Start of EXCERPTED PASSAGE

Using the pseudonym "Mark Owen" that he published the book under, Matt Bissonnette filed the lawsuit in federal court in Manhattan. His 2012 book, "No Easy Day," prompted a Pentagon inquiry that evolved into a criminal probe by the Justice Department.
Bissonnette seeks unspecified compensatory damages, saying his losses will amount to at least $8 million after he agreed to surrender most of the book's proceeds. He said he also will lose consulting jobs, speaking engagements and future employment.
Named as defendants were attorney Kevin Podlaski and the Carson Boxberger LLC firm in Fort Wayne, Indiana. Messages seeking comment were not immediately returned.
Bissonnette said he acted on the advice of his former lawyers when he did not let the Department of Defense and other governmental agencies perform a pre-publication review of his book and when he relied on their advice that they had reviewed the book and removed all classified and sensitive information.
The lawsuit said Bissonnette decided to write the book after realizing that others who did not know the accurate facts were writing about and discussing the daring May 2011 raid by SEAL Team 6 in Pakistan that resulted in the killing of the head of al-Qaida and inspiration behind the Sept. 11, 2001, terrorist attacks.
(Excerpt) Read more at chron.com ...
Lawyers are supposed to do no harm and carry errors and omissions insurance for when they do.
Sue and good luck with that.
I was just a LT when I left ST-4 in the 1980s, and even so, part of my check-out list was signing a multi-page and very scary non-disclosure agreement. It was explicitly stated taht anything I wrote about specops would need to be submitted for review, and the ethos was to never write anything that could in any way compromise specops tactics. The agreement upon leaving ST-6 must be even more comprehensive and threatening. There is NO WAY that “Mark Owen” can put his own personal blunder on bad lawyers.
I agree. Apparently the term “classified” doesn’t mean much to him.
I don’t know if he has any close personal buddies, but in the overall teams, he’s been totally blacklisted. You know that that hurts, and it should.
I signed those agreements, even a ‘scary’ one when I left an organization near DC that you never heard of and never will.
All those agreements stipulate you won’t disclose classified information.
I’ve read No Easy Day and see nothing that would even be remotely considered “classified” or a comprise of security, national or otherwise.
This is the obama adminstration trying to silence those that can set the record straight, to quiet those that can prove obama and his minions are dolts and petty and cowardly.
“It’s Bissonay.”
If he didn’t want to be sanctioned, he shouldn’t have glory-hounded the literary world.
Dumbass.
Correct.
My non-disclosure didn’t only refer to officially classified information. In our case, many SEAL tricks are very easily countered if the enemy knows where to look. After VN, it was 20 years before any detailed personal histories were written, and even then, a lot of folks were upset, because the same tricks were still in use. Not “classified,” just simple tricks.

End of EXCERPTED PASSAGE

REQUIREMENT A: Translate this sentence from the passage about Bissonnette's lawsuit into Spanish: "He said he also will lose consulting jobs, speaking engagements and future employment."

Start of ROWS

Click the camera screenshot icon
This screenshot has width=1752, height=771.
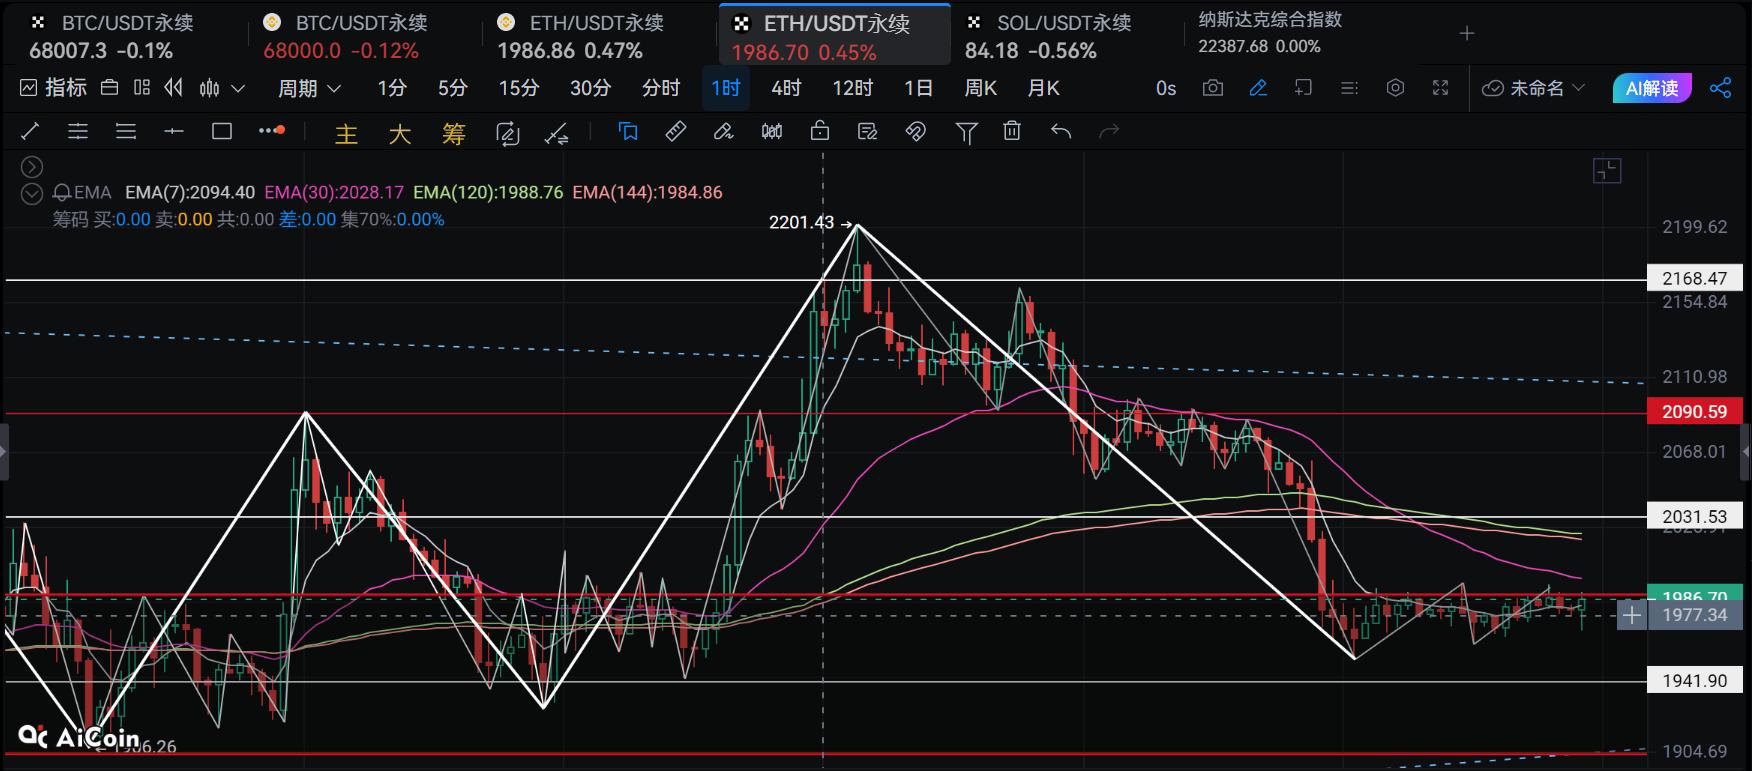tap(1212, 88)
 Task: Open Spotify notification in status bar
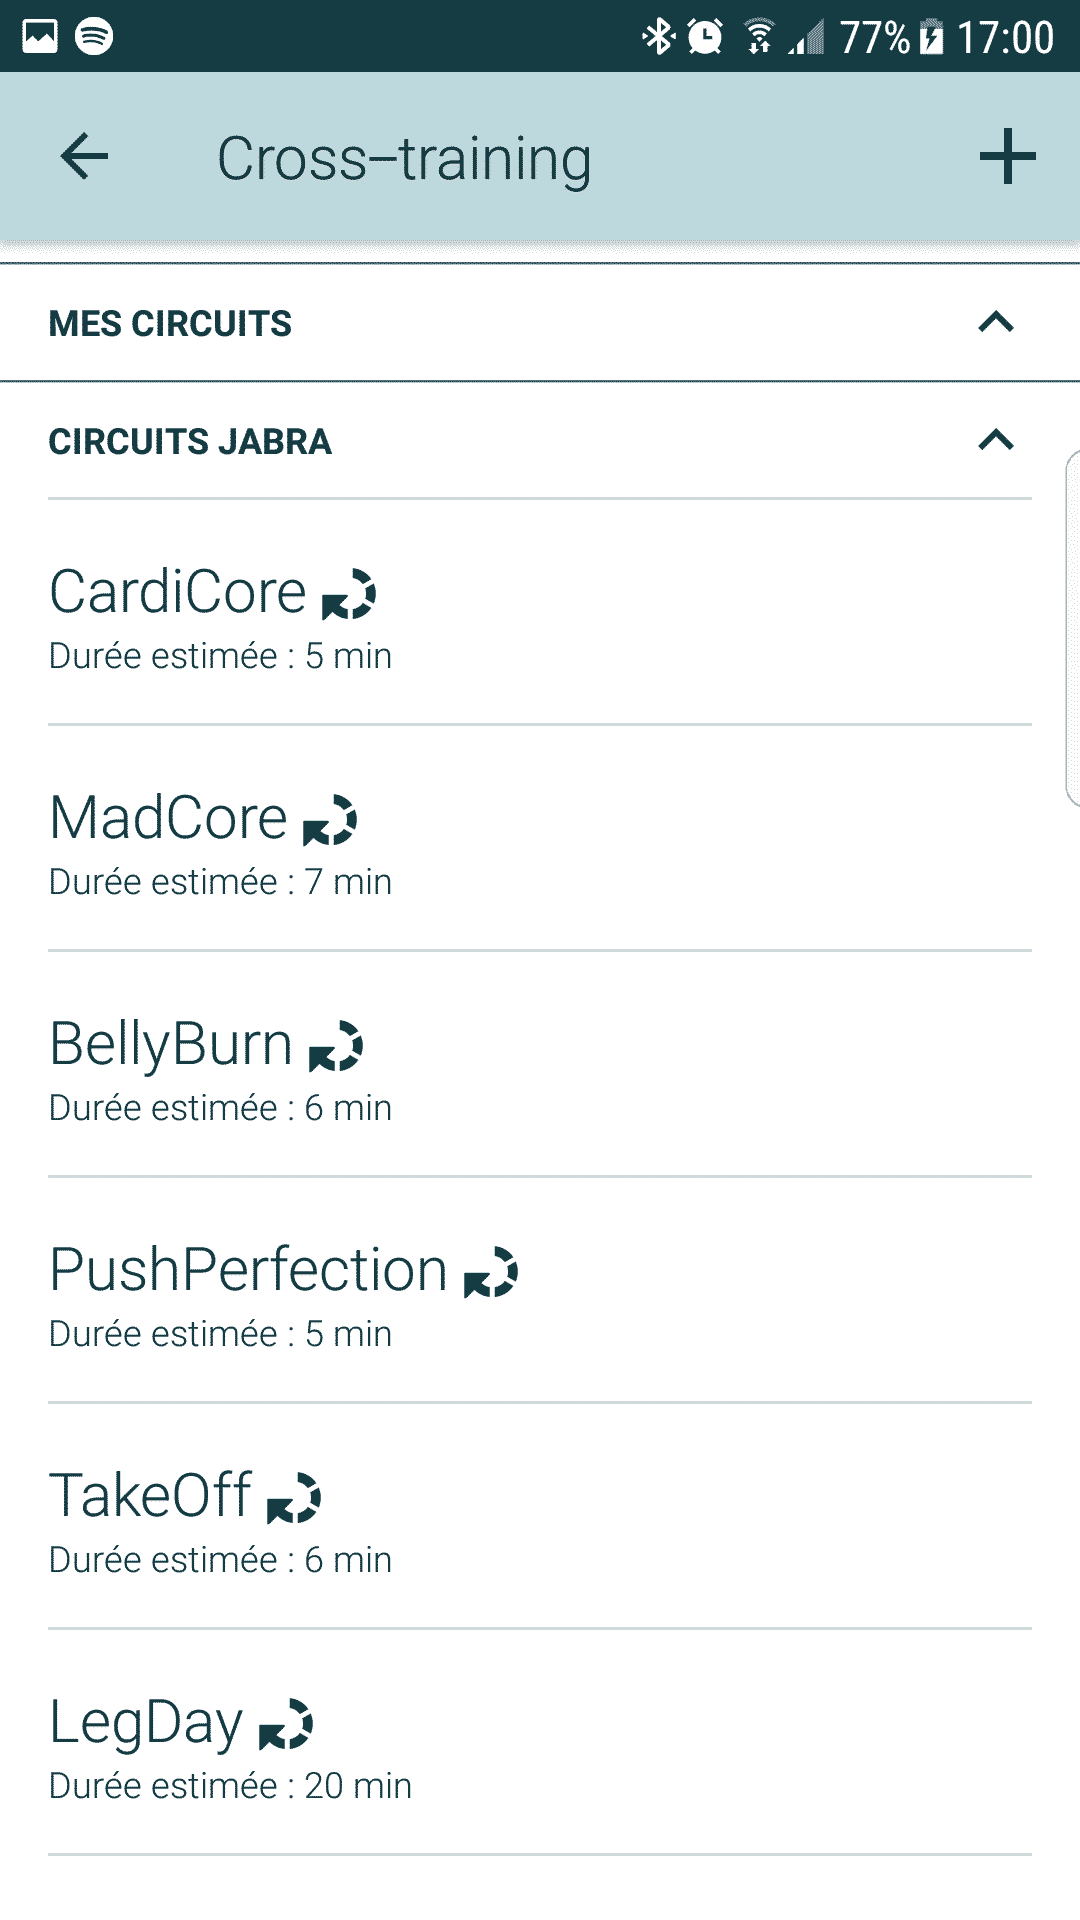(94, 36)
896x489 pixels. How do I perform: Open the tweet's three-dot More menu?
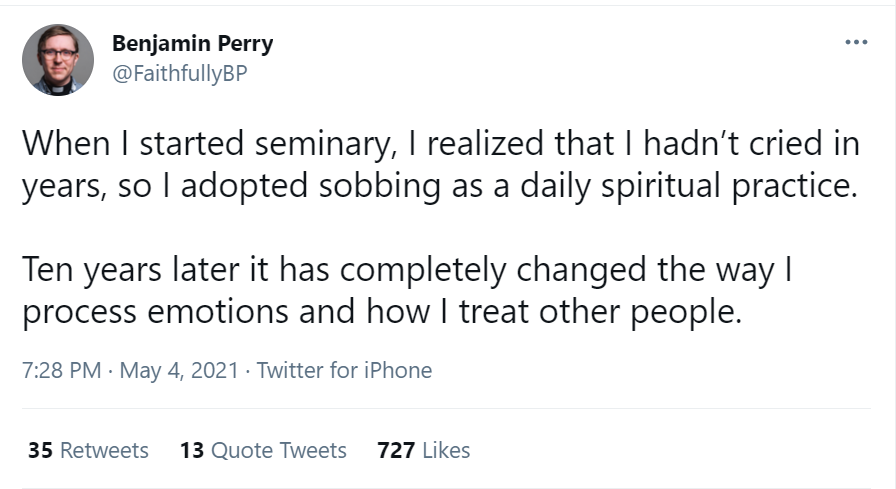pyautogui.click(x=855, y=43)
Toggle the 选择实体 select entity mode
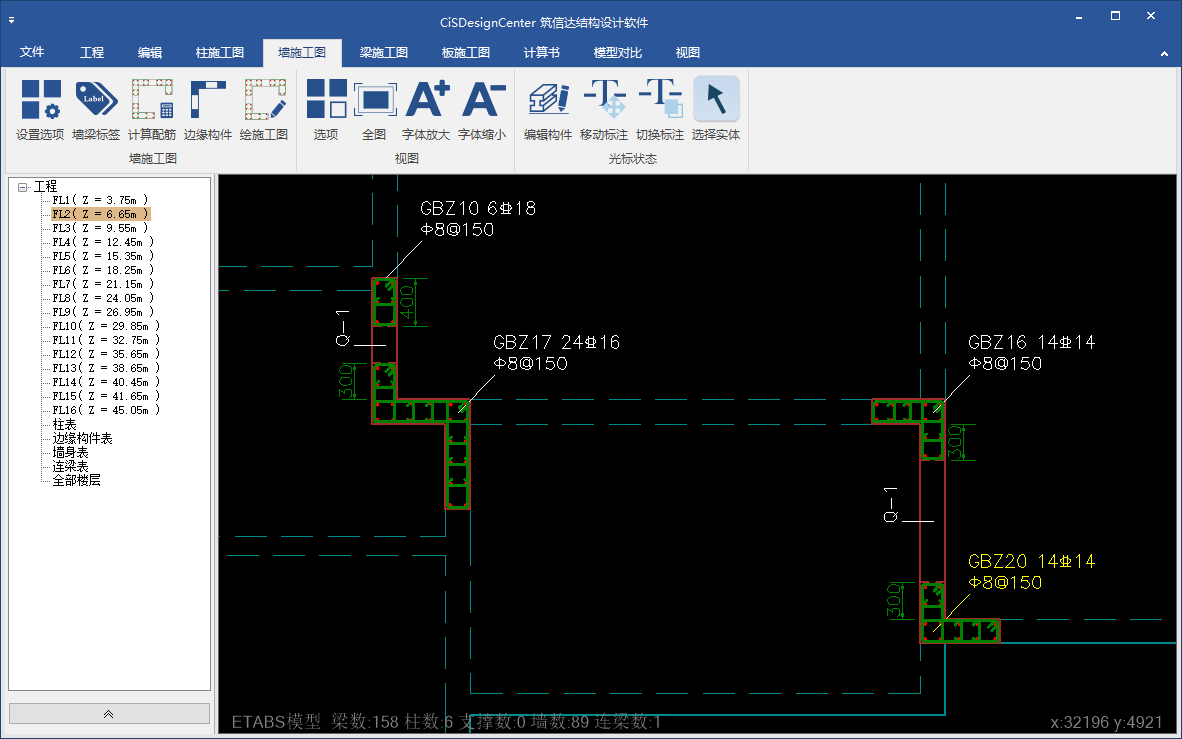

End of ROWS

REQUIREMENT B: Rewrite the entries above, replacing every "screenshot" with "capture" and keeping all else the same. Leave out the pictures.

WORKED SOLUTION A: Dijo que también perderá trabajos de consultoría, compromisos como orador y empleo futuro.

WORKED SOLUTION B:
Click the camera capture icon
This capture has width=1752, height=771.
tap(1212, 88)
 Task: Open Spotify notification in status bar
(94, 36)
896x489 pixels. How do I perform: Open the tweet's three-dot More menu?
pyautogui.click(x=855, y=43)
Toggle the 选择实体 select entity mode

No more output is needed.